Vuol dire che l’accesso alle libere professioni e al lavoro deve essere garantito a tutti secondo il proprio merito e non secondo un diritto ereditario.
Vuol dire che tutti, nell’era di internet, dovremmo avere accesso alla rete e quindi alle informazione, mentre viviamo in un Paese dove la creazione di moderne infrastrutture delle telecomunicazioni continua a risentire di un assetto monopolistico, garantendo ancora a troppe poche persone l’accesso alla rete.
Vuol dire che il nord dovrebbe essere uguale al sud, mentre viviamo in un Paese in cui il divario tra le aree povere e quelle sviluppate aumenta invece di diminuire.
Vuol dire che abbiamo tutti lo stesso diritto alla salute, mentre c’è chi vorrebbe farci credere che la salute sia diversa a seconda che tu sia ricca o povero, settentrionale o meridionale.
Vuol dire che gli stranieri hanno i nostri stessi diritti fondamentali, mentre viviamo in un Paese in cui è stato introdotto il reato di immigrazione clandestina. Un Paese dove certi pifferai magici vorrebbero farci credere che i principi di uno stato occidentale si difendono regredendo pericolosamente verso forme primordiali di razzismo.
Vuol dire che le tasse le dovremmo pagare tutti secondo il principio di equità, mentre invece le paghiamo in pochi, rassegnati a doverci caricare sulle spalle il costo iniquo di chi non le paga.
Vuol dire che tutti devono sottostare alla legge nello stesso modo, mentre viviamo in un Paese in cui qualcuno usa il consenso che gli è stato dato per governare secondo la legge per violare il principio di uguaglianza, considerandosi al di sopra della legge.
C’è un mondo intero dentro l’art. 3 della nostra Costituzione, che vuol dire tutto questo e molto altro ancora.
Di fronte a tutto questo noi abbiamo un preciso dovere, quello di riappropriarci del nostro futuro e dei nostri sogni, quello di vivere in un Paese in cui l’uguaglianza sia la base di una società fondata sul merito e non sulla furbizia e sulla prepotenza.
«Quello che accade», come diceva Gramsci, «accade non tanto perché una minoranza vuole che accada, quanto piuttosto perché la gran parte dei cittadini ha rinunciato alle sue responsabilità e ha lasciato che le cose accadessero». Non facciamolo noi!
Per costruire il nostro futuro, riappropriamoci della parte migliore del nostro passato, delle nostre radici comuni.
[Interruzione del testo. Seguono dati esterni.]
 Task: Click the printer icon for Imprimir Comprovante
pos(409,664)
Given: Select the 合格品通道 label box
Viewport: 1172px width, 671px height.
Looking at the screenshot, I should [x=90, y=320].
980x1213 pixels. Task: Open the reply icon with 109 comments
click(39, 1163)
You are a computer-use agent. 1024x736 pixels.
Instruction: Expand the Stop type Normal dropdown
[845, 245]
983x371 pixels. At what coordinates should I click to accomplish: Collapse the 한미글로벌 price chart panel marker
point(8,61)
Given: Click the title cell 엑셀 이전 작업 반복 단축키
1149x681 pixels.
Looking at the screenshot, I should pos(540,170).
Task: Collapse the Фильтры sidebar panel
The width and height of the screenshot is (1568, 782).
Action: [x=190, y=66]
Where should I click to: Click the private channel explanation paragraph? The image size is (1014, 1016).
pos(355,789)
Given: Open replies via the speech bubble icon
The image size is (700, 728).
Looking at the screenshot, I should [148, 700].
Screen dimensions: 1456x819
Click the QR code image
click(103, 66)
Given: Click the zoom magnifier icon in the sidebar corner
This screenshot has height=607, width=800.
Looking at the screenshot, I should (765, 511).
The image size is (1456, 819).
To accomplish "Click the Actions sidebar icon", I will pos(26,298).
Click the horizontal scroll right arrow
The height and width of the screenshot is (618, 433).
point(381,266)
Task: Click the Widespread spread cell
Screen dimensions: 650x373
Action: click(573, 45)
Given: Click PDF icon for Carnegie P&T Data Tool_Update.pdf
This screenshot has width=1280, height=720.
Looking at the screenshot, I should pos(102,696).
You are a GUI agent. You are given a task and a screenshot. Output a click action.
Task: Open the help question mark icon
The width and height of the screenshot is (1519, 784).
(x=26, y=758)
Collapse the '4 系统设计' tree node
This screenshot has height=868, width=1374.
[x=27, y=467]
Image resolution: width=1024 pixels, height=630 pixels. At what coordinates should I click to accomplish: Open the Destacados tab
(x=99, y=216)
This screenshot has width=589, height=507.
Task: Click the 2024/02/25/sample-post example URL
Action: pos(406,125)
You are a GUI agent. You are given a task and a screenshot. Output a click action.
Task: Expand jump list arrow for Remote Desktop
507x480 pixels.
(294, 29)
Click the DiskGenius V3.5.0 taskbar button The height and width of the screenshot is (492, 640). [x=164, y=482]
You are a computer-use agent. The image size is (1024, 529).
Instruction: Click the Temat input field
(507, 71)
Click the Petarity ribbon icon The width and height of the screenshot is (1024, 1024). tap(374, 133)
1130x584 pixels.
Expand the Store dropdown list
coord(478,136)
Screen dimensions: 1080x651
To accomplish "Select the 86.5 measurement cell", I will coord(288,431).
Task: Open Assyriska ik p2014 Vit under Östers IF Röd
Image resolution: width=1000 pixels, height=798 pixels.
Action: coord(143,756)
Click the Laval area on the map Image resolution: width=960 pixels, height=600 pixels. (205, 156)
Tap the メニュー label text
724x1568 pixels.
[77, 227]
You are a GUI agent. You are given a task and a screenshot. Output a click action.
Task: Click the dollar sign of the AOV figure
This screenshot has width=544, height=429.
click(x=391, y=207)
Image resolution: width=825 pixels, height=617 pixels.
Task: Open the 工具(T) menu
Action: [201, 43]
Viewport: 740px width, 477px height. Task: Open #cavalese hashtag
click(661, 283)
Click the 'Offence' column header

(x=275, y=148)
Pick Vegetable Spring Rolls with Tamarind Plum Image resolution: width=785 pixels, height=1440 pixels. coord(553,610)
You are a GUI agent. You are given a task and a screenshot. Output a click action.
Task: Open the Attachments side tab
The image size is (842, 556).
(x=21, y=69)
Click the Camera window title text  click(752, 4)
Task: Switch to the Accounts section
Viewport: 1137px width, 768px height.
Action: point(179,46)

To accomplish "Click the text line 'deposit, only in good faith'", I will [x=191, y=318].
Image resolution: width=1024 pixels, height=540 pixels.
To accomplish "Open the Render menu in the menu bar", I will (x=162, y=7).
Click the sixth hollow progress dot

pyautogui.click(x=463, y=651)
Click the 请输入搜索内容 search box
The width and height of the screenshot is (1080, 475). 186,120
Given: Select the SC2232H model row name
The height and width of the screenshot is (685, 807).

Radici che sono nella lotta e nei sogni di chi ha combattuto per uscire dalla dittatura, costruendo le basi comuni di un destino condiviso e rispettando, al di là delle proprie diversità, il ruolo di maggioranza e di opposizione.
Quando andrete via da qui, passeggiando per le strade di Roma, fermatevi in una libreria e regalatevi una copia della Costituzione, della nostra “buona novella laica” e, una volta tornati a casa, ricominciate a leggerla, a conoscerla, perché nessuno, dopo oggi, possa ancora dire: «ma io non sapevo!».